SHORT PROBLEM: Copy out every line below that contains the string "Task". Treat uppercase and lowercase as different.

GIVEN ENTRIES:
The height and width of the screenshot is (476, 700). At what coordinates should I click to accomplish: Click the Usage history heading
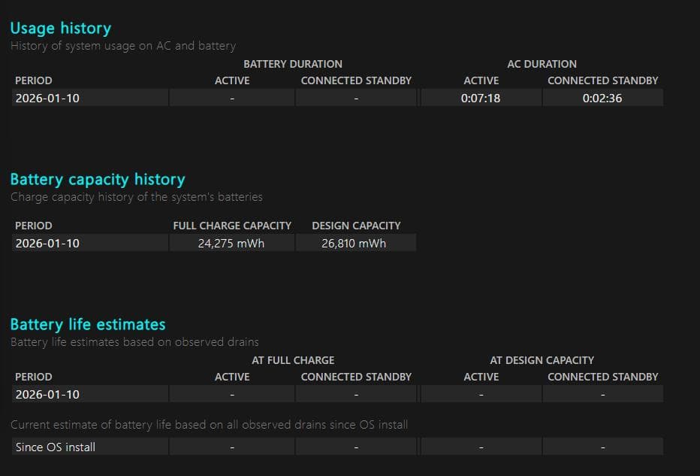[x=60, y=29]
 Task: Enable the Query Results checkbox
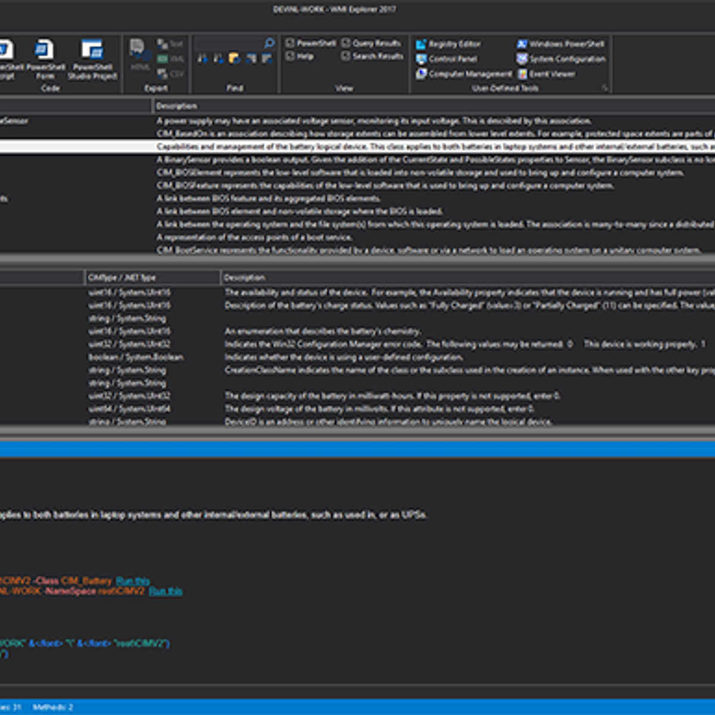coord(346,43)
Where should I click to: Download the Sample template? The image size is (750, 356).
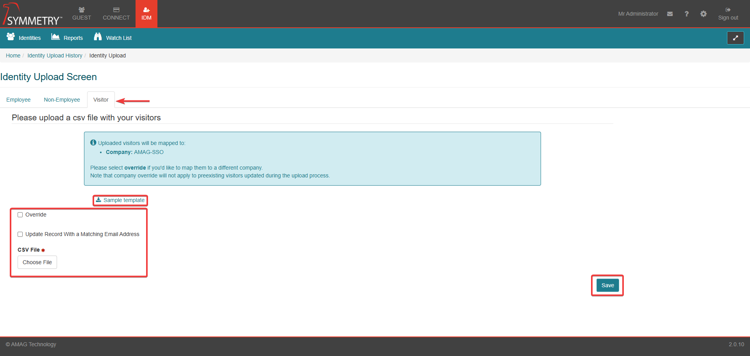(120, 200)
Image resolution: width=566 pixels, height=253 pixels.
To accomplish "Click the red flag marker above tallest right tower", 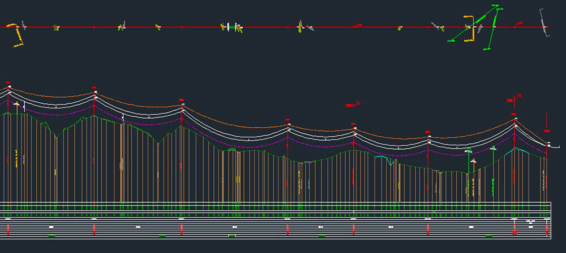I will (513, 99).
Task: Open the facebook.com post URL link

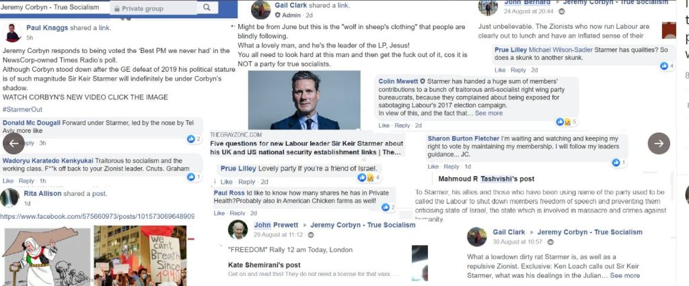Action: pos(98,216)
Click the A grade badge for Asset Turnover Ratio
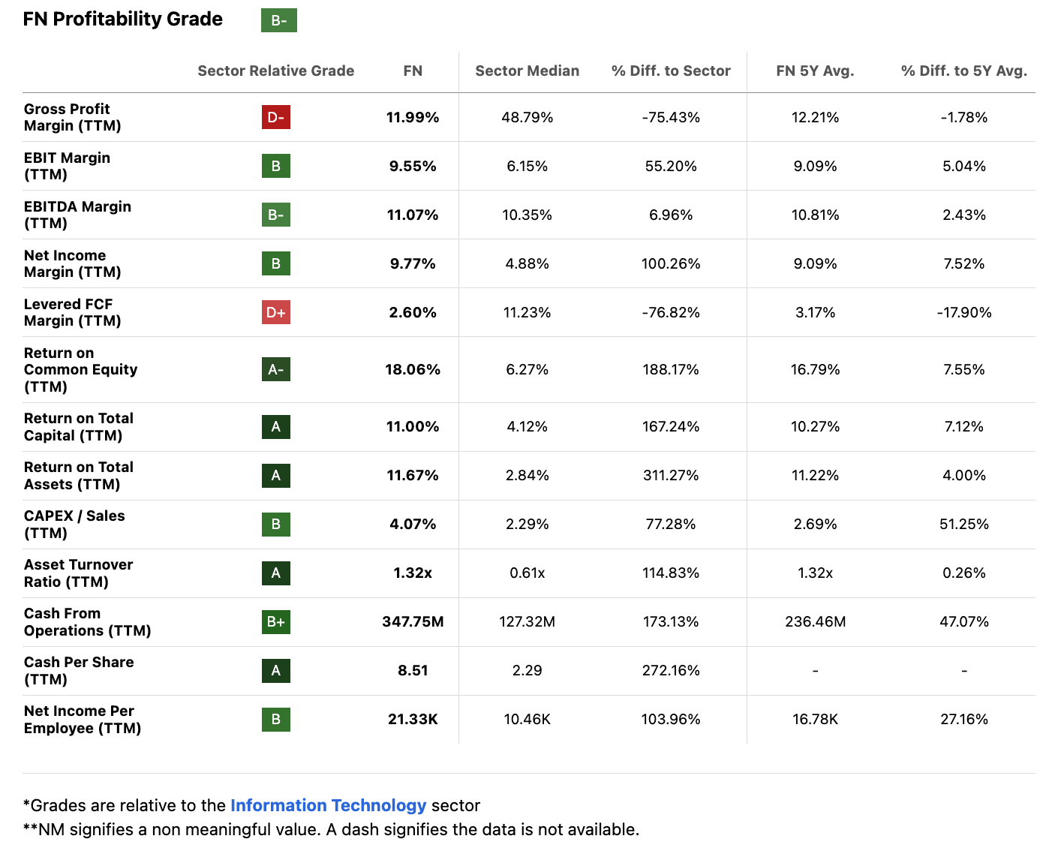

WRITTEN SOLUTION:
 Task: Enable the Query Results checkbox
Task: Open the facebook.com post URL link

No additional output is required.